▸ **Description of the task**
Among the entries below, only the lines starting at the one with "Plan du site (36, 2456)" and ending at the one with "المزيد (168, 1764)", both included, are to be printed exactly.

⁂

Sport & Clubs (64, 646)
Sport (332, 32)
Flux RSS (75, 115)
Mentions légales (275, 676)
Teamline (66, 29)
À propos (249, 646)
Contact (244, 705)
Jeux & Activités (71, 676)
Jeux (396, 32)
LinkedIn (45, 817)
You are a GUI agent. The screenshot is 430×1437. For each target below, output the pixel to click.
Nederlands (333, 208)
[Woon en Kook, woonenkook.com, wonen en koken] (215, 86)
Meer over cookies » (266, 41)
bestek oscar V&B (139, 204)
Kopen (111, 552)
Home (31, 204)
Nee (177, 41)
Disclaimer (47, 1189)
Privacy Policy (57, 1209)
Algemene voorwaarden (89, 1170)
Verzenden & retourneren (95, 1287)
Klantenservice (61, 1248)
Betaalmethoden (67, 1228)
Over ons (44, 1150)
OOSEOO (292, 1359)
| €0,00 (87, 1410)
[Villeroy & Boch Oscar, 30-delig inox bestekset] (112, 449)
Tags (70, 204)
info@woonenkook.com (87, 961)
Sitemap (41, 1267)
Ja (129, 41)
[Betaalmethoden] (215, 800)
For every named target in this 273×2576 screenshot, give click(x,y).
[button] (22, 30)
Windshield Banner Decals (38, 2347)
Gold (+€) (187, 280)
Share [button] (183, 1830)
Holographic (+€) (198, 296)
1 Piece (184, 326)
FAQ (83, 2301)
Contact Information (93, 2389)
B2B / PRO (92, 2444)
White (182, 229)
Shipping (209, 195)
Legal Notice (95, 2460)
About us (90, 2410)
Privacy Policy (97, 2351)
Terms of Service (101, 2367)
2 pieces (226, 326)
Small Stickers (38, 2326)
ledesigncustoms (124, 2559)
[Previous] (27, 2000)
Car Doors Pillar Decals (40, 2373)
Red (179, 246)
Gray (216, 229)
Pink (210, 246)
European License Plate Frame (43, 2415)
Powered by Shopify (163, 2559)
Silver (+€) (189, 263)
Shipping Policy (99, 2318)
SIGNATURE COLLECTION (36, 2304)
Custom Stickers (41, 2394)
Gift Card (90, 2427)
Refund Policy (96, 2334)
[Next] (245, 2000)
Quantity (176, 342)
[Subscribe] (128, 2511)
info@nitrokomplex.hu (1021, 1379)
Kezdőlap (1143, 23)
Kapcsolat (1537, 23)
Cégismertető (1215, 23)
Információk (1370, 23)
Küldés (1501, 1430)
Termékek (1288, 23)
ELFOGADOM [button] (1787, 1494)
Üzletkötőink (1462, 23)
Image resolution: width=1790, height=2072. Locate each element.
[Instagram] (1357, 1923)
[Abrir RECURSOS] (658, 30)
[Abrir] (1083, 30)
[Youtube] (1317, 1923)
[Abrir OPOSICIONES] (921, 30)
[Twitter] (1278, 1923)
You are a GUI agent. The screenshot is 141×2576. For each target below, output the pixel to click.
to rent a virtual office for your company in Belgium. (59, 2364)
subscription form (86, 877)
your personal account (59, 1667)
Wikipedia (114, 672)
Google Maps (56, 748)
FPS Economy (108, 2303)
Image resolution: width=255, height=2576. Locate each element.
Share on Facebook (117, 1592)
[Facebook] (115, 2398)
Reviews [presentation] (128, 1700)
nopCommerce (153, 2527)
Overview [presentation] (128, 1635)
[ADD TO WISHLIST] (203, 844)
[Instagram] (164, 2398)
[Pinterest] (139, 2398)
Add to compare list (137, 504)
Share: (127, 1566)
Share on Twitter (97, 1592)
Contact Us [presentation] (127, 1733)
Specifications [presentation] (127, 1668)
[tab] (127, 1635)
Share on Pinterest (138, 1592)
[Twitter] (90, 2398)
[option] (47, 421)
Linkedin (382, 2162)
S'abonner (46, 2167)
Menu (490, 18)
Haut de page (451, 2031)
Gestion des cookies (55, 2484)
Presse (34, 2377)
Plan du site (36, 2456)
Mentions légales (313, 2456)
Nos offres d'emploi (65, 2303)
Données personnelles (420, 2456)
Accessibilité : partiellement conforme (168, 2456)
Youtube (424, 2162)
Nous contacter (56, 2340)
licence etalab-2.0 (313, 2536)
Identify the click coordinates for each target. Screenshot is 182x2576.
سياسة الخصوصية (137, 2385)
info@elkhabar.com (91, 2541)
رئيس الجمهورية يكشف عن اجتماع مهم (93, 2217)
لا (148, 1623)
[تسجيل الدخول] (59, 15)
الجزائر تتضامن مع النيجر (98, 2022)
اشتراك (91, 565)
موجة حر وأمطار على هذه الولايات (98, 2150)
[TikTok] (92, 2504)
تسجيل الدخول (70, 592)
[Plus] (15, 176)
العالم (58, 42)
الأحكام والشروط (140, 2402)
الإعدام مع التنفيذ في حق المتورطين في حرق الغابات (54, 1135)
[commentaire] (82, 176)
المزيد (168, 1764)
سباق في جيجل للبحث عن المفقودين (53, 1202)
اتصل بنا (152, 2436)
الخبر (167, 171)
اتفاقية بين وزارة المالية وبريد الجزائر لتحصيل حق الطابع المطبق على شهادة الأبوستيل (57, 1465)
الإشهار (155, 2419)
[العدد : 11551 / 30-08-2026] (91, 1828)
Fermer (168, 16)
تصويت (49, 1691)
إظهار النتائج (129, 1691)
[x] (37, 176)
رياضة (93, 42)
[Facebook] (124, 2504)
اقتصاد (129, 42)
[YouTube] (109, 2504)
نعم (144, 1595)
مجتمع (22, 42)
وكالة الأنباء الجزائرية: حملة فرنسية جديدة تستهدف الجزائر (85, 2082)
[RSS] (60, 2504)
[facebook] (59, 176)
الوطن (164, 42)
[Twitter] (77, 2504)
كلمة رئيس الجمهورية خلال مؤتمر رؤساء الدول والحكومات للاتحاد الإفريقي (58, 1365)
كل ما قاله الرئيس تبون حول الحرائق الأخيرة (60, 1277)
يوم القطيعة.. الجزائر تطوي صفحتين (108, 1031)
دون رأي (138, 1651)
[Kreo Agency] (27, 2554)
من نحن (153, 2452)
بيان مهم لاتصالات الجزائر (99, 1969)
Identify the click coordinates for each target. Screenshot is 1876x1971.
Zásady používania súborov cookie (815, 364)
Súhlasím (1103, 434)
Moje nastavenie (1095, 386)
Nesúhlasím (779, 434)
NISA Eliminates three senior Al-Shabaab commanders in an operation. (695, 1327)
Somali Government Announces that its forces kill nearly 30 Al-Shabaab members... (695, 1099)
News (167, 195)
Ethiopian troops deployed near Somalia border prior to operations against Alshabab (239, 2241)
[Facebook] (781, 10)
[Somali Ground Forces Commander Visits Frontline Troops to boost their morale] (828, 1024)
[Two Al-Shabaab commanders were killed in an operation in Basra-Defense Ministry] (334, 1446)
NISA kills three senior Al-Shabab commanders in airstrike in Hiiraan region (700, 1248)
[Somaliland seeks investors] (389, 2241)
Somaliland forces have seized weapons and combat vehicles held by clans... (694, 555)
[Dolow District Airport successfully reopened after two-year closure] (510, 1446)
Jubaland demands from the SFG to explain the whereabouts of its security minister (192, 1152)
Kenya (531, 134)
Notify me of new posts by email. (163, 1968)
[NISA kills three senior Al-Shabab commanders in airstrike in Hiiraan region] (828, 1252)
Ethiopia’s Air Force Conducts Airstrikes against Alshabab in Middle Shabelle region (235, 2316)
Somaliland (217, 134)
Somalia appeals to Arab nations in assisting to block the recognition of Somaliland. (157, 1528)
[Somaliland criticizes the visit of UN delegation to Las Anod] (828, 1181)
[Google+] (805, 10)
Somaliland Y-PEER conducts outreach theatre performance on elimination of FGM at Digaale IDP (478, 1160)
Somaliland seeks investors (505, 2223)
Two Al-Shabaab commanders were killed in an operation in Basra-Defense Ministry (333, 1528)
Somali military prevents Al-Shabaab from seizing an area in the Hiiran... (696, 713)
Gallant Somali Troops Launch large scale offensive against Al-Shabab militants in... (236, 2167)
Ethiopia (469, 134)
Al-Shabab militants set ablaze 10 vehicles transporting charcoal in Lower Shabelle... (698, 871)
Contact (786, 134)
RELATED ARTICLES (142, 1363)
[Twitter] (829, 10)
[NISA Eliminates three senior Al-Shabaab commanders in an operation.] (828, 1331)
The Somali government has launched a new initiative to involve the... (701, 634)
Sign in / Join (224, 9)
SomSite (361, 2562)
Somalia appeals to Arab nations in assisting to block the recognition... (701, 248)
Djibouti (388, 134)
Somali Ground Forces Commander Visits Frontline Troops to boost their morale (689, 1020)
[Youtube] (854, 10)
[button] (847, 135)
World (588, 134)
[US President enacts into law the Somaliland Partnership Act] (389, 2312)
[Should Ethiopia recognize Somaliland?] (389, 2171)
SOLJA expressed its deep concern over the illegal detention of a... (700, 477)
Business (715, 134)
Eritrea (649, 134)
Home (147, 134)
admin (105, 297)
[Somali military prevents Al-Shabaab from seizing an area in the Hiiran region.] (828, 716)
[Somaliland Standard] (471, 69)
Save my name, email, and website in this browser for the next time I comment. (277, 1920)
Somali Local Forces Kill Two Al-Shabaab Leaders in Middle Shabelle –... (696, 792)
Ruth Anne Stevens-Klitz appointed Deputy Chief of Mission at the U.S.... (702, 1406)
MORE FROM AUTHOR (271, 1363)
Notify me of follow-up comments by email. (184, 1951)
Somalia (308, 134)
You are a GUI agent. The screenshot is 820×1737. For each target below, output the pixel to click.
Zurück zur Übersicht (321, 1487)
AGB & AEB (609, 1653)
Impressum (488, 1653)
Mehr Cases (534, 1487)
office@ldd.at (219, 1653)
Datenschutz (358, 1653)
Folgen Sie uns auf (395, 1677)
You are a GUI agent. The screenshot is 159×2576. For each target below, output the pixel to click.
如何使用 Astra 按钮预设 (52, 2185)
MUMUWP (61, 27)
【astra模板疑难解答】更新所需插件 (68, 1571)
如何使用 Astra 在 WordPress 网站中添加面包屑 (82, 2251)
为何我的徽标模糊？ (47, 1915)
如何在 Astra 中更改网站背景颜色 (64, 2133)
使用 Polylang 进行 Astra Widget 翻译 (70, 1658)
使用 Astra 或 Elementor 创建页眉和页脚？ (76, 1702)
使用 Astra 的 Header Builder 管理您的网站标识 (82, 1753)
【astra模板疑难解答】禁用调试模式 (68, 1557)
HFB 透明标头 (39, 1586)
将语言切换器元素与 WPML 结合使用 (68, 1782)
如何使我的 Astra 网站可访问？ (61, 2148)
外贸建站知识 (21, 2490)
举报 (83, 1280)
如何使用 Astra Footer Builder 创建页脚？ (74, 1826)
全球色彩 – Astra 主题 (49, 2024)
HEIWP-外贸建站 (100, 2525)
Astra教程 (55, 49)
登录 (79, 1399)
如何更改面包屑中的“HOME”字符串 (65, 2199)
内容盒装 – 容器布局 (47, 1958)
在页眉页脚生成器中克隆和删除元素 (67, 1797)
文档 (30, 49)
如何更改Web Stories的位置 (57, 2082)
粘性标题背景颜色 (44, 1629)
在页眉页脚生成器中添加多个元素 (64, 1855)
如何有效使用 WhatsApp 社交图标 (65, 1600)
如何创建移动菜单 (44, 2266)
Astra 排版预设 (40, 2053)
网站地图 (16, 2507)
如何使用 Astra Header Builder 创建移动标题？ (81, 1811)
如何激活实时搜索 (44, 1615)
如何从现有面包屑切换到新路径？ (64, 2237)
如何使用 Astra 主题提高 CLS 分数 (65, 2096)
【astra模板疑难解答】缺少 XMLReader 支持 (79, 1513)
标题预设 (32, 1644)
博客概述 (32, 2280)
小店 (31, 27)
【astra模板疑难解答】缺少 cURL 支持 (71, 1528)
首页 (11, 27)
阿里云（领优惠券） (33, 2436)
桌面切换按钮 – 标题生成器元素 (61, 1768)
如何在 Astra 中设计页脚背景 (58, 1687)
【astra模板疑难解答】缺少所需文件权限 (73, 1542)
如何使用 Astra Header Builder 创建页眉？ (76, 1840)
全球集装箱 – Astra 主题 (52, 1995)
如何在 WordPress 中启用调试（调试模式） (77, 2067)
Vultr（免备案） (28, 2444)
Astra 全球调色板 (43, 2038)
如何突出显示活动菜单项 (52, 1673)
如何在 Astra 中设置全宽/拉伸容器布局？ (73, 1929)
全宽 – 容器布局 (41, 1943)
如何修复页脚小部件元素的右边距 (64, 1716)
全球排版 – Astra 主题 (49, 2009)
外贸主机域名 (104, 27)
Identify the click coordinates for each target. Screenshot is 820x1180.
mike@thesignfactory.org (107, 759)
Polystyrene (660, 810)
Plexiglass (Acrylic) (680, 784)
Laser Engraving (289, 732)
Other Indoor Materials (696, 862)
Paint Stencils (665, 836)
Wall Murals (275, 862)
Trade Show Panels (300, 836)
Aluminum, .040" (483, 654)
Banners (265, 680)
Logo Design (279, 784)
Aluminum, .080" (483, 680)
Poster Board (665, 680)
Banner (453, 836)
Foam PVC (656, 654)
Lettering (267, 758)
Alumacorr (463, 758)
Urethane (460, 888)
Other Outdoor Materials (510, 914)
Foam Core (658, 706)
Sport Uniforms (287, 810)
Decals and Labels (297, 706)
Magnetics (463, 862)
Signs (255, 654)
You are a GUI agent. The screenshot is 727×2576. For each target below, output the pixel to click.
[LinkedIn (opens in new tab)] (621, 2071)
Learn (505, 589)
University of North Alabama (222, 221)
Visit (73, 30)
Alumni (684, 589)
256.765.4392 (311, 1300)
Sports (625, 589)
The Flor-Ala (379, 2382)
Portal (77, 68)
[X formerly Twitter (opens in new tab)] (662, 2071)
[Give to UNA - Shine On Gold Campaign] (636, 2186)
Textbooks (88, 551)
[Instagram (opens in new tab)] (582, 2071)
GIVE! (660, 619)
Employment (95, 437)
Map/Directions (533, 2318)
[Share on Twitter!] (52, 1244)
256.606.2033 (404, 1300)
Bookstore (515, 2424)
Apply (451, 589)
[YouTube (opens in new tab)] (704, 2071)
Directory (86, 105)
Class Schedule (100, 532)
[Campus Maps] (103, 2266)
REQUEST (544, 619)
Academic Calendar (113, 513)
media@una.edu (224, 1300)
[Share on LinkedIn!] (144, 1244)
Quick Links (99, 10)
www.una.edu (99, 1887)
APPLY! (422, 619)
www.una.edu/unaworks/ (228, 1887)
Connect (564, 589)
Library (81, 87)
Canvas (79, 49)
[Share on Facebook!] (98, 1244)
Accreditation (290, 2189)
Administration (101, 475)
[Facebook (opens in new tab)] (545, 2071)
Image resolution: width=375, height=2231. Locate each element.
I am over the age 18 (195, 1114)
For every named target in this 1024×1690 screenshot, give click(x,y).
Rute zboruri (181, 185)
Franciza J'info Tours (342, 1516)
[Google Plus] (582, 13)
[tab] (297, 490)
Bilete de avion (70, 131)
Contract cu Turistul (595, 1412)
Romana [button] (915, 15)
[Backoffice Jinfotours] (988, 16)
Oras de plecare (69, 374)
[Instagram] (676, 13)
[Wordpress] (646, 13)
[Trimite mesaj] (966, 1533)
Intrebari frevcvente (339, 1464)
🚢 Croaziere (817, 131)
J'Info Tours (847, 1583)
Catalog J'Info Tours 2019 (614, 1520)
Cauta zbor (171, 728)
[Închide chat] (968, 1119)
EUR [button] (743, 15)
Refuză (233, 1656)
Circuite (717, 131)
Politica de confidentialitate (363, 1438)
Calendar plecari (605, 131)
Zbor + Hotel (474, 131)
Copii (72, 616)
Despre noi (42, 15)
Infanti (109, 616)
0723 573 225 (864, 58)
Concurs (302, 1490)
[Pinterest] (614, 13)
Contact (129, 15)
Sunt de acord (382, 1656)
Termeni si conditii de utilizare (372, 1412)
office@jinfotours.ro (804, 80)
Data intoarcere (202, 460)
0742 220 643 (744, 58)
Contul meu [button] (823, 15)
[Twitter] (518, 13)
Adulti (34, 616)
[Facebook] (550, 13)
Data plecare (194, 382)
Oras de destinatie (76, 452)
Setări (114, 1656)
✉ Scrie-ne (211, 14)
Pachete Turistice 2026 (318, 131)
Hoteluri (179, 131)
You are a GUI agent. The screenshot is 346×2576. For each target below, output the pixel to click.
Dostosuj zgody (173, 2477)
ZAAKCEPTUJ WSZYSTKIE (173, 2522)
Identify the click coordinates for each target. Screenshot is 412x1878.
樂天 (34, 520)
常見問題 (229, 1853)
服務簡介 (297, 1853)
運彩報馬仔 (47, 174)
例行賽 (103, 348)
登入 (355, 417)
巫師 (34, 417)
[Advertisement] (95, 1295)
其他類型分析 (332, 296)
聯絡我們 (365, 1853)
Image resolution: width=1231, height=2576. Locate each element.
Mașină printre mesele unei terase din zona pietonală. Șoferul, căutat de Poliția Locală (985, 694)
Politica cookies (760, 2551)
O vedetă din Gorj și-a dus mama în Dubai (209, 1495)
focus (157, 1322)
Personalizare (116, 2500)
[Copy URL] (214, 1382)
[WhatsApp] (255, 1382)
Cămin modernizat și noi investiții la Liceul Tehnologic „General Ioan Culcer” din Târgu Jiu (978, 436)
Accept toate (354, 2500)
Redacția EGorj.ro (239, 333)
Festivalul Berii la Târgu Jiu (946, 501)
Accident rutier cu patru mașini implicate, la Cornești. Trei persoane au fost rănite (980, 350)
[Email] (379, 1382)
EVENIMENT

⁂

▸ **Response for this exercise**
Plan du site (36, 2456)
Mentions légales (313, 2456)
Nos offres d'emploi (65, 2303)
Données personnelles (420, 2456)
Accessibilité : partiellement conforme (168, 2456)
Youtube (424, 2162)
Nous contacter (56, 2340)
licence etalab-2.0 (313, 2536)
Identify the click coordinates for each target. Screenshot is 182x2576.
سياسة الخصوصية (137, 2385)
info@elkhabar.com (91, 2541)
رئيس الجمهورية يكشف عن اجتماع مهم (93, 2217)
لا (148, 1623)
[تسجيل الدخول] (59, 15)
الجزائر تتضامن مع النيجر (98, 2022)
اشتراك (91, 565)
موجة حر وأمطار على هذه الولايات (98, 2150)
[TikTok] (92, 2504)
تسجيل الدخول (70, 592)
[Plus] (15, 176)
العالم (58, 42)
الأحكام والشروط (140, 2402)
الإعدام مع التنفيذ في حق المتورطين في حرق الغابات (54, 1135)
[commentaire] (82, 176)
المزيد (168, 1764)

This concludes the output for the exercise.